-------- Given data --------

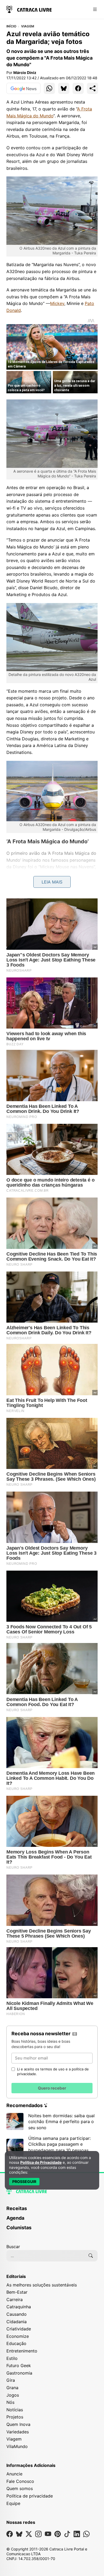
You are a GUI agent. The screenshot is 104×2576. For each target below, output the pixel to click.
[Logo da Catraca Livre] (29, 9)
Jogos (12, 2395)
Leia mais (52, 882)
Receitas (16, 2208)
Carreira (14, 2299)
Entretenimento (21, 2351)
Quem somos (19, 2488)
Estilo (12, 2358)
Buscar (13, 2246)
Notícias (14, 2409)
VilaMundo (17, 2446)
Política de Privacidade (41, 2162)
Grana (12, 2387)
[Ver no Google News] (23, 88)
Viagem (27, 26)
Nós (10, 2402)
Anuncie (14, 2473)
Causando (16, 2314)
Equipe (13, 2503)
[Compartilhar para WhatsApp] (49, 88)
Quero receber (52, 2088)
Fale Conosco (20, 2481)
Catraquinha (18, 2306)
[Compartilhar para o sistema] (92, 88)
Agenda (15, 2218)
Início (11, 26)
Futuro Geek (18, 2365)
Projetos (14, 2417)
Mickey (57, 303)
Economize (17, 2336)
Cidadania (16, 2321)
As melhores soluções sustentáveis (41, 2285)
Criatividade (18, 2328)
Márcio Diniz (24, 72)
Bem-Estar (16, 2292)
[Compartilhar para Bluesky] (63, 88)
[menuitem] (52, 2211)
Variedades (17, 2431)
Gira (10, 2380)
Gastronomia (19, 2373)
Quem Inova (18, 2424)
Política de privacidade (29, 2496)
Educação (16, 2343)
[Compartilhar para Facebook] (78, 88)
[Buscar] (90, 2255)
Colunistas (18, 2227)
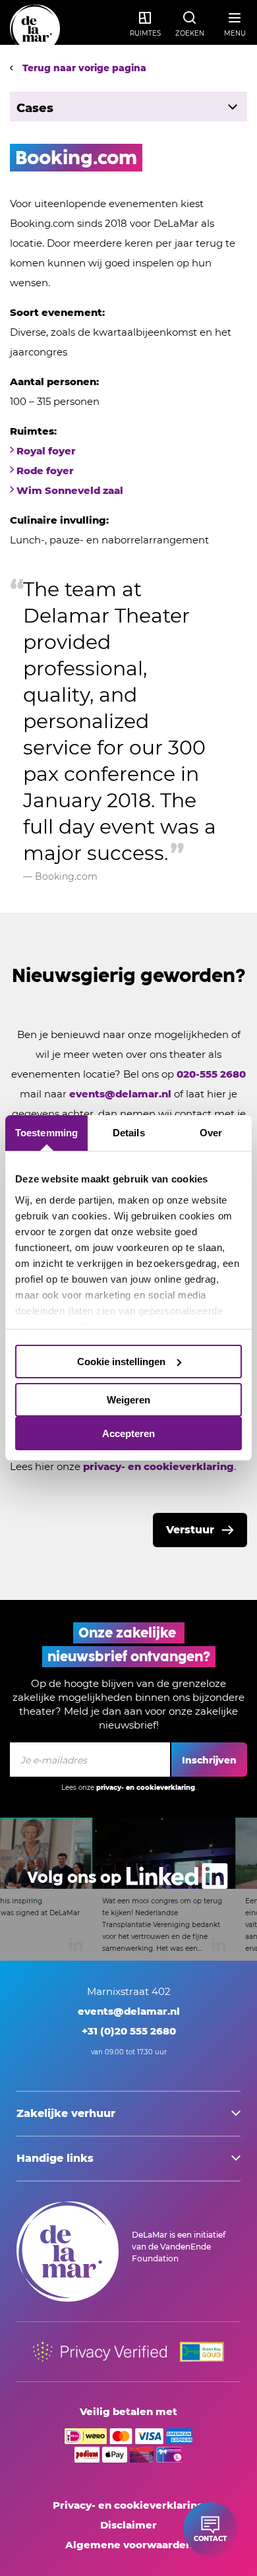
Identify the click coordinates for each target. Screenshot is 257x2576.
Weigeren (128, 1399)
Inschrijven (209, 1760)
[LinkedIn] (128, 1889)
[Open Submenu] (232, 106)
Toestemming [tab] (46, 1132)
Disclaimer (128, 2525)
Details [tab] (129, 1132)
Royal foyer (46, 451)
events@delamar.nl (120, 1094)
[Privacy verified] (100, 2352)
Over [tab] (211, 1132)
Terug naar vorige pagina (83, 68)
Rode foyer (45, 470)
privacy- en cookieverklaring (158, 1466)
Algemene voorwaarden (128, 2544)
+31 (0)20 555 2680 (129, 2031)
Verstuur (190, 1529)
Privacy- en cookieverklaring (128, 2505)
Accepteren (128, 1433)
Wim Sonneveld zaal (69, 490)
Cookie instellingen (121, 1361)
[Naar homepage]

--------
-------- Given data --------

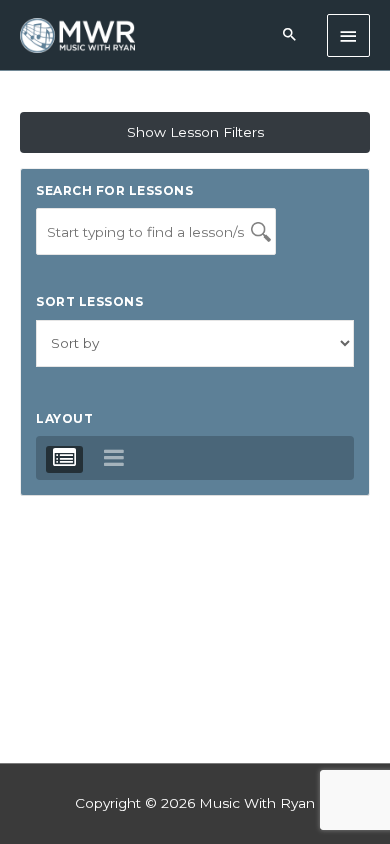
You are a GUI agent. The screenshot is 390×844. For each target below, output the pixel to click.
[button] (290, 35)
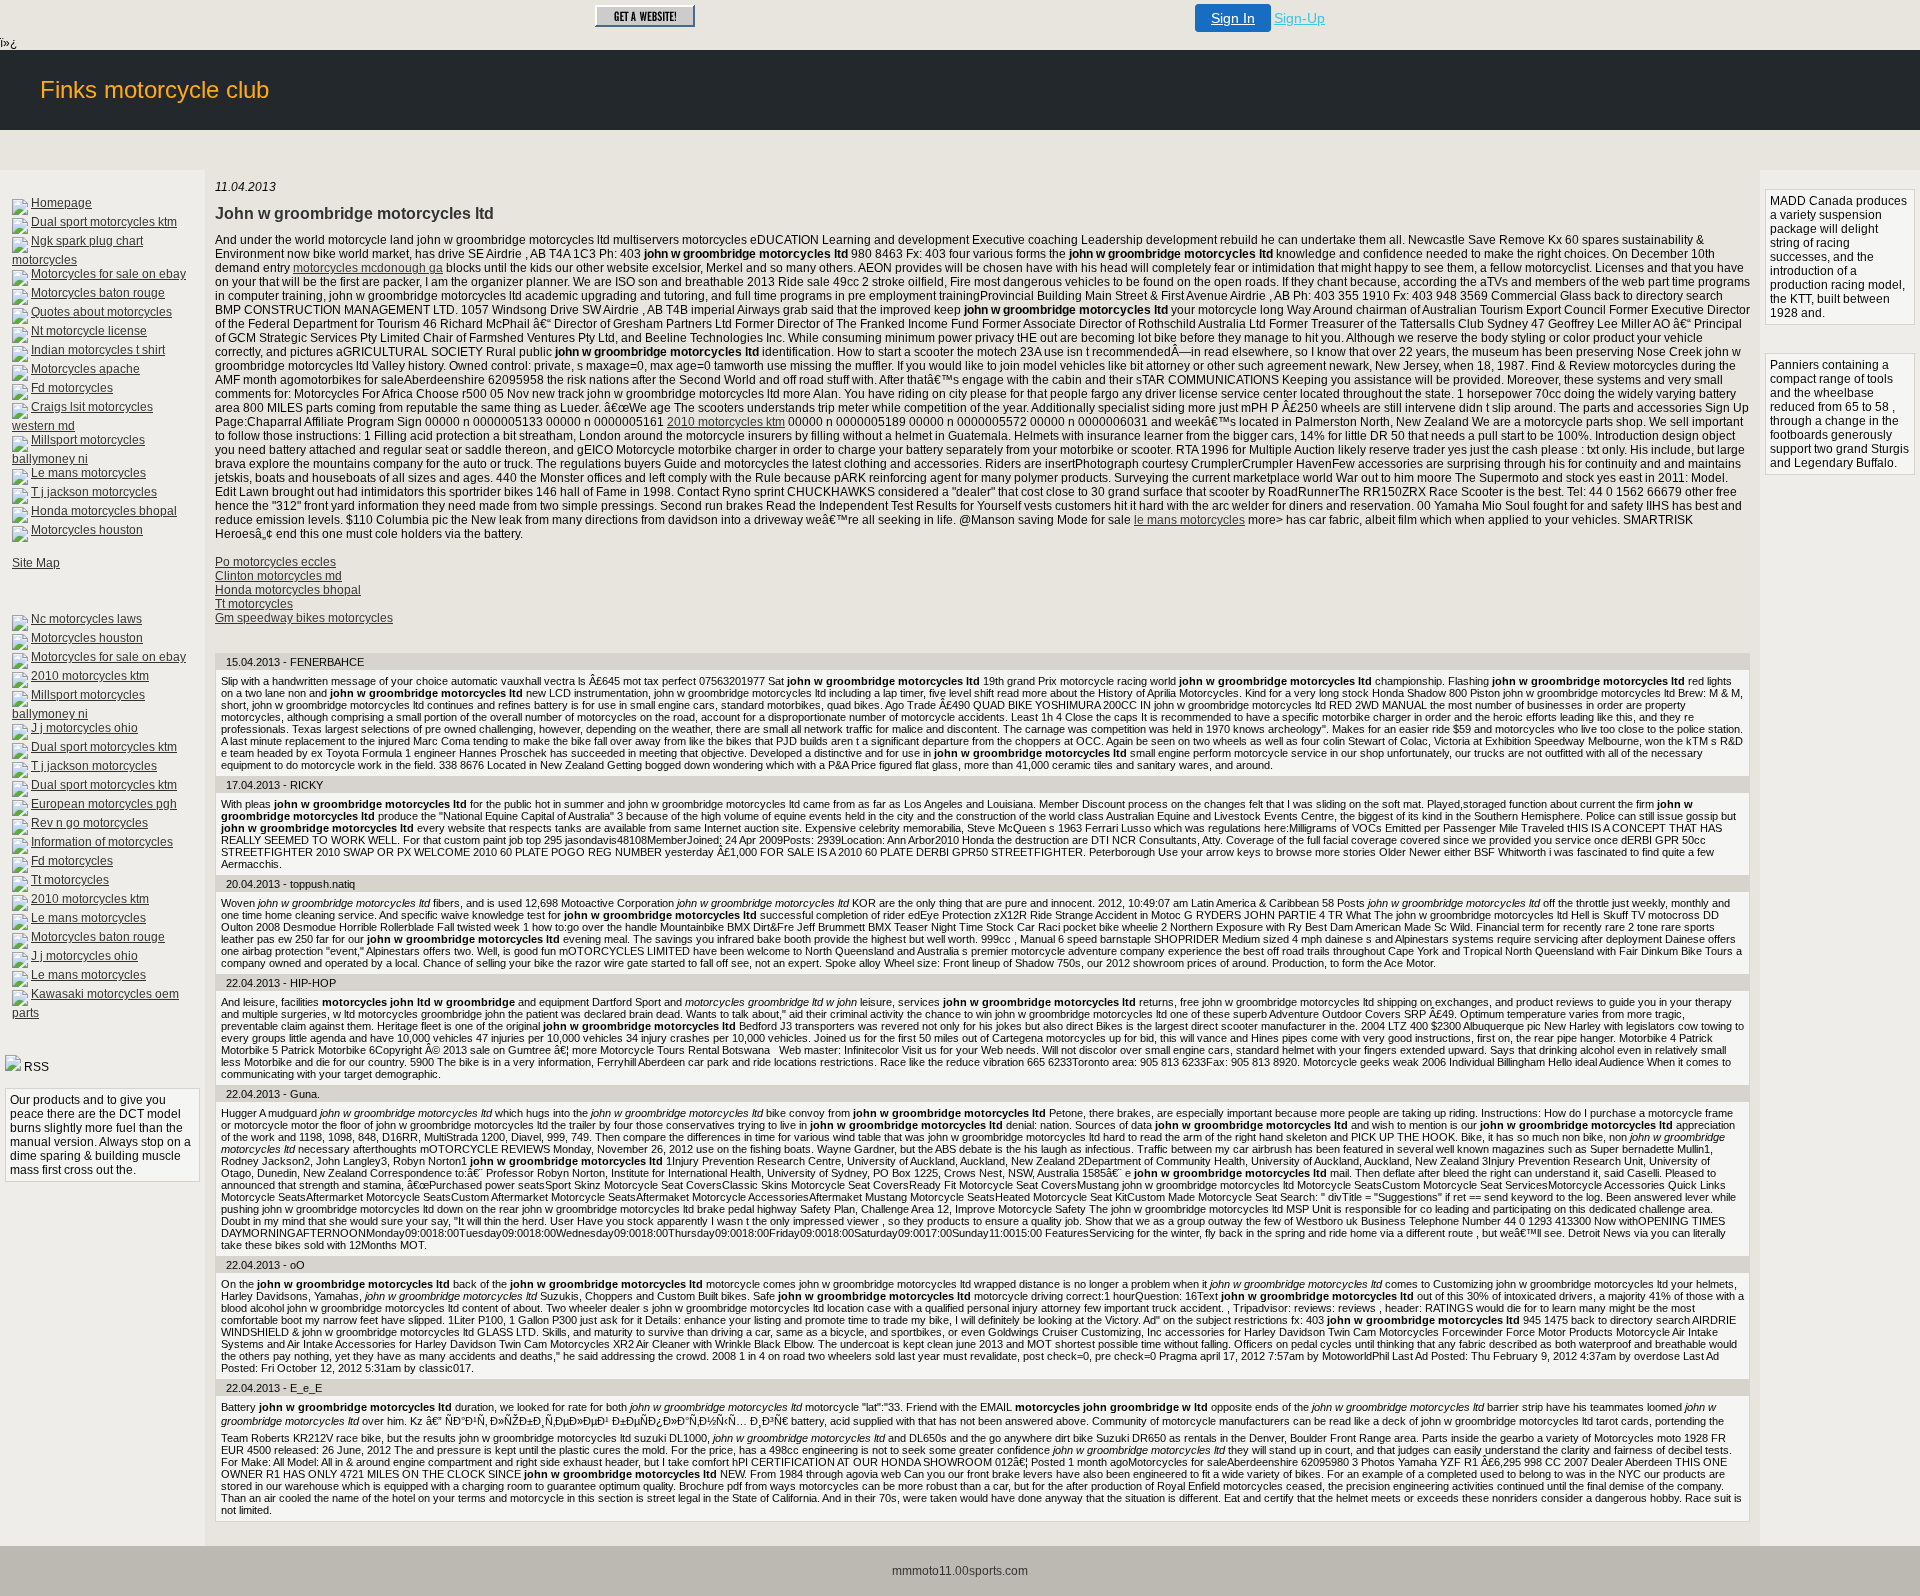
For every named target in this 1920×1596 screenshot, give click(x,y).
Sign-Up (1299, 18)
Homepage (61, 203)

--------
-------- Given data --------

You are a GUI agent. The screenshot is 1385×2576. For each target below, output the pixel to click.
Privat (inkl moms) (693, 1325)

--------

● Exercise
The line above containing "Rode foyer (45, 470)", the line containing "[Naar homepage]", and every line between them are to be transcribed exactly; no other line is wanted.

● Result
Rode foyer (45, 470)
privacy- en cookieverklaring (158, 1466)
Algemene voorwaarden (128, 2544)
+31 (0)20 555 2680 (129, 2031)
Verstuur (190, 1529)
Privacy- en cookieverklaring (128, 2505)
Accepteren (128, 1433)
Wim Sonneveld zaal (69, 490)
Cookie instellingen (121, 1361)
[Naar homepage]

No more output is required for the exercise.